▶ _TASK TO CARRY OUT_
Take the entries that follow and return exactly the lines from the one holding "Image resolution: width=1186" through the one holding "Given: Click the 个人中心 person icon", both included. Nothing else is needed.

▶ _DATA IN THIS EXERCISE_
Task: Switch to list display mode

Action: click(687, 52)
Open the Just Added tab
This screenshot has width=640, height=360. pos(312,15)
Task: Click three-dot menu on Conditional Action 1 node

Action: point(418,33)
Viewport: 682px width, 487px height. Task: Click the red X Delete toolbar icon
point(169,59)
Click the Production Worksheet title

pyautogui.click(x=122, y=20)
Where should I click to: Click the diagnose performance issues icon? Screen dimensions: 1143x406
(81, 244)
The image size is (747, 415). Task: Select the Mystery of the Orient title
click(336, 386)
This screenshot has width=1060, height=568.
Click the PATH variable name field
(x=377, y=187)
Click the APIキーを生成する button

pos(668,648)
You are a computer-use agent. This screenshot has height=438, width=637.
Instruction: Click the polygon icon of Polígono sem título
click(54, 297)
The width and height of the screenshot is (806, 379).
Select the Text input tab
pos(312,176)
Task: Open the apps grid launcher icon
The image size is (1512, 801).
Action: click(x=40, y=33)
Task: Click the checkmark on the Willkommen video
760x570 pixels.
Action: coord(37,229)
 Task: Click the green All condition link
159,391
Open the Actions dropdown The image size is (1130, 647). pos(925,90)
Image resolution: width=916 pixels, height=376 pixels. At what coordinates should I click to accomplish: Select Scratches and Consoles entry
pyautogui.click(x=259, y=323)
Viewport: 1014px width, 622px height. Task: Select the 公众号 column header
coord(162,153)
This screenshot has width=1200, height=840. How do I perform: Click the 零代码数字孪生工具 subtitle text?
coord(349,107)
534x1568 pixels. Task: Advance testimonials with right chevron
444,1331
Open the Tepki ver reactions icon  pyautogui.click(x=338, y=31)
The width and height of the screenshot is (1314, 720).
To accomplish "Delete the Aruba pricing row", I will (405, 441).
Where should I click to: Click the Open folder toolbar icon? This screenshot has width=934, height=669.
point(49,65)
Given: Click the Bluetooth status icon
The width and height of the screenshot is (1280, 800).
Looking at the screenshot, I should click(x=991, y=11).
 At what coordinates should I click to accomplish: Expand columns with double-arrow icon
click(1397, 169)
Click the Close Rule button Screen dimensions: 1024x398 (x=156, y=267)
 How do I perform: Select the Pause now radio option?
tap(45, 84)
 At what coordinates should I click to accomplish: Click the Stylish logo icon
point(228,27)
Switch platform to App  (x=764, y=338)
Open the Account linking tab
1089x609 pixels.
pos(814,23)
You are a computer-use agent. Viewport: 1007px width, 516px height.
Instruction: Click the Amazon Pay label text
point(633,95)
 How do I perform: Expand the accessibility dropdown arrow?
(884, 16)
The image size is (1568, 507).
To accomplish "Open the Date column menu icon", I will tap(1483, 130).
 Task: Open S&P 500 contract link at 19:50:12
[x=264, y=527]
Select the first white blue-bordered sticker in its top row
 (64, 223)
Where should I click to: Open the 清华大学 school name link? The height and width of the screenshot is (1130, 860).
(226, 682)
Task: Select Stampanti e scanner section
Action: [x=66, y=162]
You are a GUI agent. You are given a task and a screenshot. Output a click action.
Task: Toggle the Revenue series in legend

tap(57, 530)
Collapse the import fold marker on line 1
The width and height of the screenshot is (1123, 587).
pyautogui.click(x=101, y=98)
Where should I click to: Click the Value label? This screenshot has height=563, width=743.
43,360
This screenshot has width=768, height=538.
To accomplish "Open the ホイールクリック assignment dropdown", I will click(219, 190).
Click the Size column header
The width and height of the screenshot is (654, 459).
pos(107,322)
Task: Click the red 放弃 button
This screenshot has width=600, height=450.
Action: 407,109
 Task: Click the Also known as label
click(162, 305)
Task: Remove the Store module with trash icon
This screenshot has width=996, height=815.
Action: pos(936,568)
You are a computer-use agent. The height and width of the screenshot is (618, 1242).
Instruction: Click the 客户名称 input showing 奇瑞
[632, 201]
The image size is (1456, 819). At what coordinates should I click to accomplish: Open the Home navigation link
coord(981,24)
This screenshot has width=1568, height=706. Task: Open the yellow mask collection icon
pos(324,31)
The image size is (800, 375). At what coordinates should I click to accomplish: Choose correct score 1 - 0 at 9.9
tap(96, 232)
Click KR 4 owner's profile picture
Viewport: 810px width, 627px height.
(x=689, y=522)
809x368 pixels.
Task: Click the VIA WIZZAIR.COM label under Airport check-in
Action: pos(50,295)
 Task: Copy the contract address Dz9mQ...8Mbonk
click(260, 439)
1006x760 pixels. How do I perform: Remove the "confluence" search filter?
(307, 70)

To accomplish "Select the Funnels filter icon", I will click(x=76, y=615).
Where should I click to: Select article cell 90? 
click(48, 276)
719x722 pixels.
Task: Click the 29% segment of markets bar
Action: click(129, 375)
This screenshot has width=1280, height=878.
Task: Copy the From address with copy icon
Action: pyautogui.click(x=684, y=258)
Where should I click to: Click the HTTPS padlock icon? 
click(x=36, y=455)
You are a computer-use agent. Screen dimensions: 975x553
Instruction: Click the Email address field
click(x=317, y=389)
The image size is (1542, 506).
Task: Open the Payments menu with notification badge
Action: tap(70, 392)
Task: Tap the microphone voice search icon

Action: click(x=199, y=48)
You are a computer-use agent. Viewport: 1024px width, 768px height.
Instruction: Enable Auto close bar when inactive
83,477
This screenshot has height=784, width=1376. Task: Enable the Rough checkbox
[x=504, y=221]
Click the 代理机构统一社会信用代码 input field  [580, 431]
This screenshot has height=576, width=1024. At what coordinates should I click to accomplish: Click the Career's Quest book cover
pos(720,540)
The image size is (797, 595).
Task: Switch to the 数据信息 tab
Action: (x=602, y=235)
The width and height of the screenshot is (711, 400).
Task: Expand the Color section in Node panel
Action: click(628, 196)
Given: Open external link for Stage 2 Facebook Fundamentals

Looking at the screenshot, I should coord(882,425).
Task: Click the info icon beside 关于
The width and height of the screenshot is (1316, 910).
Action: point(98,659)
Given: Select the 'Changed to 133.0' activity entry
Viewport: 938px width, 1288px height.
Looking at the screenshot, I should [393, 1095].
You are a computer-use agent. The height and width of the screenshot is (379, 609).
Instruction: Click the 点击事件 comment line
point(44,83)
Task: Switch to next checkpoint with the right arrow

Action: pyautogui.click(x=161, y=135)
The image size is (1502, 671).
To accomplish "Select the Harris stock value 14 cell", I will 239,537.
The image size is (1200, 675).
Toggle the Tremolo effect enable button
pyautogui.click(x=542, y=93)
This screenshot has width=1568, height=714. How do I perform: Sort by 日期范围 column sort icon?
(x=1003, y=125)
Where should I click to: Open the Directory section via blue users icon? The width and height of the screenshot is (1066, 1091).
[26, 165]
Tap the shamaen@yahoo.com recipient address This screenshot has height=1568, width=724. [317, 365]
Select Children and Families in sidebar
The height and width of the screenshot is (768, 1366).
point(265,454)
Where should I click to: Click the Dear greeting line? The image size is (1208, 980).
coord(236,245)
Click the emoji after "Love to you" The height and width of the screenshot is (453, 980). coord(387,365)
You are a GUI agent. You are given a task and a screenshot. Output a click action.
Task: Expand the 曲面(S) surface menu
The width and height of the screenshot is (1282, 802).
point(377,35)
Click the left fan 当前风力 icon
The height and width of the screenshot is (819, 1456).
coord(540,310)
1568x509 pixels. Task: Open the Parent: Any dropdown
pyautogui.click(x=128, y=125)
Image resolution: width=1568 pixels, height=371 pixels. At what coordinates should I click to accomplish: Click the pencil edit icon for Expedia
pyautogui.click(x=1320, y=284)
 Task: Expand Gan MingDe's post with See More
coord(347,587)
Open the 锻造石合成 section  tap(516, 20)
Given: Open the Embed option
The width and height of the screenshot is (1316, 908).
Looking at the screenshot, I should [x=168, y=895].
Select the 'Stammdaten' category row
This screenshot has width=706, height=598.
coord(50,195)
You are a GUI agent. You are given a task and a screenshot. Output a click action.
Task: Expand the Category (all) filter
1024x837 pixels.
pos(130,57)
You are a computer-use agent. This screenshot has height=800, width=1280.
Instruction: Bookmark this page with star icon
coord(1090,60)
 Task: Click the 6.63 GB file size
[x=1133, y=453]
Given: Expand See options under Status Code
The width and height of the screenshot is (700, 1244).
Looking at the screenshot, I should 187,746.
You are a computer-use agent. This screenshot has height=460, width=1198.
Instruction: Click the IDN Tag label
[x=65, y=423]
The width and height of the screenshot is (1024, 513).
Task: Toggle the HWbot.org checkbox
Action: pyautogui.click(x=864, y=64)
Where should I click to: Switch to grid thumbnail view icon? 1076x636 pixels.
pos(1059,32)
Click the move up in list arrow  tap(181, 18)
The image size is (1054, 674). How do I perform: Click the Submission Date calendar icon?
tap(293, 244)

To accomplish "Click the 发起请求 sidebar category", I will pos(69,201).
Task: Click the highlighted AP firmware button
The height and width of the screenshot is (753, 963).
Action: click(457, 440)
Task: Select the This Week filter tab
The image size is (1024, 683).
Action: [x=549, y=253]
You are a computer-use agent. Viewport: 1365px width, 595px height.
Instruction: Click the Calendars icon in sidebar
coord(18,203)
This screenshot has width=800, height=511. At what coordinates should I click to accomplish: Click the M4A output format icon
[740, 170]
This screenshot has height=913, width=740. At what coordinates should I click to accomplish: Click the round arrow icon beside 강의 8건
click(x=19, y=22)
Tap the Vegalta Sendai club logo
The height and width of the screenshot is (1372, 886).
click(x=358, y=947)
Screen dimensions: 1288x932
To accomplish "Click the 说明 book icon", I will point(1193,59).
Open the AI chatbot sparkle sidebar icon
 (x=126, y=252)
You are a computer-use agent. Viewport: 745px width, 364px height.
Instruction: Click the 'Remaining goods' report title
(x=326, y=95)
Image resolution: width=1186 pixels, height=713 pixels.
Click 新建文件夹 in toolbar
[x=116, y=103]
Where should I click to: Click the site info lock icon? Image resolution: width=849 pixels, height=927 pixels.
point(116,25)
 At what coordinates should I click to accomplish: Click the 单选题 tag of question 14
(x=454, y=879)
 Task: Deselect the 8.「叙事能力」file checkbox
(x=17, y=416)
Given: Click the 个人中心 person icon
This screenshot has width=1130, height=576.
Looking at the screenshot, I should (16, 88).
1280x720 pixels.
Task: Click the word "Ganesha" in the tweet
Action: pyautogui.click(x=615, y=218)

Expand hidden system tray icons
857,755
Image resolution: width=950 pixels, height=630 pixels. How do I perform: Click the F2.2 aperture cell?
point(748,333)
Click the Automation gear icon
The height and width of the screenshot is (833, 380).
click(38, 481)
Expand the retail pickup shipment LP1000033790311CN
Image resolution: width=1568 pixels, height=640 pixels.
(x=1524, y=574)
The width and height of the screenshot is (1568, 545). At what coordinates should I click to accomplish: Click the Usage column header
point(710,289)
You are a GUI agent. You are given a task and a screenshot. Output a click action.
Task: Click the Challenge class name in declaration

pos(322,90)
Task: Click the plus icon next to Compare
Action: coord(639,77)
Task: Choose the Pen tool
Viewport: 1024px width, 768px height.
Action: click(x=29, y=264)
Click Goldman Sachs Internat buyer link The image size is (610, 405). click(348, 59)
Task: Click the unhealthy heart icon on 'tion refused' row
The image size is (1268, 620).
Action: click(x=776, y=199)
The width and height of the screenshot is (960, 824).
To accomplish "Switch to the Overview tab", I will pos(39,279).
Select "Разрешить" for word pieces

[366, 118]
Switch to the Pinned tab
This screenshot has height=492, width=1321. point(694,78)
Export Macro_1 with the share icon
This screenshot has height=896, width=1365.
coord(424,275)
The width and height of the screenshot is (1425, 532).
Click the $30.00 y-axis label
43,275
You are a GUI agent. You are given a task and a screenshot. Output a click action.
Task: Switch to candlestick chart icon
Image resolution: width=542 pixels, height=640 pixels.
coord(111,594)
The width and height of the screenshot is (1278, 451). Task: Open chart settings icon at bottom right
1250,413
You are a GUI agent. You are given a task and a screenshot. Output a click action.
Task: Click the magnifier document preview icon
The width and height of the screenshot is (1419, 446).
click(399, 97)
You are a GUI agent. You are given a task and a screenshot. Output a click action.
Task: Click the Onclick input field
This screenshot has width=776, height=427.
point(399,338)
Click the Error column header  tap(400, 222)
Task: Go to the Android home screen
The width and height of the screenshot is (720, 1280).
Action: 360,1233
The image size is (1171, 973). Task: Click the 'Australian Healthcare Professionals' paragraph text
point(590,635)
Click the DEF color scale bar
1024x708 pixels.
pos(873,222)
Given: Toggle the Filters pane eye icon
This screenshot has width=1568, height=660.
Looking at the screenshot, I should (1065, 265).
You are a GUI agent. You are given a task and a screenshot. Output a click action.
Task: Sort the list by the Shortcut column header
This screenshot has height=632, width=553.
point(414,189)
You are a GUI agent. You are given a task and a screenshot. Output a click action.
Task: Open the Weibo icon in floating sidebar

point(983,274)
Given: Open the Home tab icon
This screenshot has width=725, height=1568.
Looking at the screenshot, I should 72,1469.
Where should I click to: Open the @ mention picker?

▶ _SOLUTION TO THE EXERCISE_
Image resolution: width=1186 pixels, height=713 pixels.
Click 新建文件夹 in toolbar
[x=116, y=103]
Where should I click to: Click the site info lock icon? Image resolution: width=849 pixels, height=927 pixels.
point(116,25)
 At what coordinates should I click to accomplish: Click the 单选题 tag of question 14
(x=454, y=879)
 Task: Deselect the 8.「叙事能力」file checkbox
(x=17, y=416)
Given: Click the 个人中心 person icon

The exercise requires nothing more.